DATA FOR REVIEW below:
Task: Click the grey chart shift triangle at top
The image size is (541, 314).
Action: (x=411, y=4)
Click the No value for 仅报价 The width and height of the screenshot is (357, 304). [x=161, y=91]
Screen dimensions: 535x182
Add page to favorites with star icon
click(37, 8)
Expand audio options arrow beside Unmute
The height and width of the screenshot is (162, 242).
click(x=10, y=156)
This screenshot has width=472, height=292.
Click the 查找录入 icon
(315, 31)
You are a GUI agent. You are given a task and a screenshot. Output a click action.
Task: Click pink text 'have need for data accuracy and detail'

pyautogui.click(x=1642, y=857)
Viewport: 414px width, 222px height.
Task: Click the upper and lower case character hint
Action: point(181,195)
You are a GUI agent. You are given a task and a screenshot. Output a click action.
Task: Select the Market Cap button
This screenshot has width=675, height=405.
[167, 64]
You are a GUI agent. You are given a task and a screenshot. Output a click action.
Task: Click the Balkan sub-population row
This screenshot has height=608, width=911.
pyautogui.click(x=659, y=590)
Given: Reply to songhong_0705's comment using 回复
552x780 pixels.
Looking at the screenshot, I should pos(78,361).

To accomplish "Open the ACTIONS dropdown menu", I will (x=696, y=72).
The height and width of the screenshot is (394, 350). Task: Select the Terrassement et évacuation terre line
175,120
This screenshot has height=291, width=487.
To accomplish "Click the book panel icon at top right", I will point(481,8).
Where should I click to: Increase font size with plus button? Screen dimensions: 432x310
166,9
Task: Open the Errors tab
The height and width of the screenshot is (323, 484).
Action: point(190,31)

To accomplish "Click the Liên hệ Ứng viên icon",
End of DATA FOR REVIEW.
INSTRUCTIONS FOR THE TASK:
The records shown above should be given again word for word.

REPLY TO THE EXERCISE:
Task: Click the grey chart shift triangle at top
The image size is (541, 314).
Action: (x=411, y=4)
Click the No value for 仅报价 The width and height of the screenshot is (357, 304). [x=161, y=91]
Screen dimensions: 535x182
Add page to favorites with star icon
click(37, 8)
Expand audio options arrow beside Unmute
The height and width of the screenshot is (162, 242).
click(x=10, y=156)
This screenshot has width=472, height=292.
Click the 查找录入 icon
(315, 31)
You are a GUI agent. You are given a task and a screenshot. Output a click action.
Task: Click pink text 'have need for data accuracy and detail'

pyautogui.click(x=1642, y=857)
Viewport: 414px width, 222px height.
Task: Click the upper and lower case character hint
Action: point(181,195)
You are a GUI agent. You are given a task and a screenshot. Output a click action.
Task: Select the Market Cap button
This screenshot has width=675, height=405.
[167, 64]
You are a GUI agent. You are given a task and a screenshot. Output a click action.
Task: Click the Balkan sub-population row
This screenshot has height=608, width=911.
pyautogui.click(x=659, y=590)
Given: Reply to songhong_0705's comment using 回复
552x780 pixels.
Looking at the screenshot, I should pos(78,361).

To accomplish "Open the ACTIONS dropdown menu", I will (x=696, y=72).
The height and width of the screenshot is (394, 350). Task: Select the Terrassement et évacuation terre line
175,120
This screenshot has height=291, width=487.
To accomplish "Click the book panel icon at top right", I will point(481,8).
Where should I click to: Increase font size with plus button? Screen dimensions: 432x310
166,9
Task: Open the Errors tab
The height and width of the screenshot is (323, 484).
Action: point(190,31)

To accomplish "Click the Liên hệ Ứng viên icon",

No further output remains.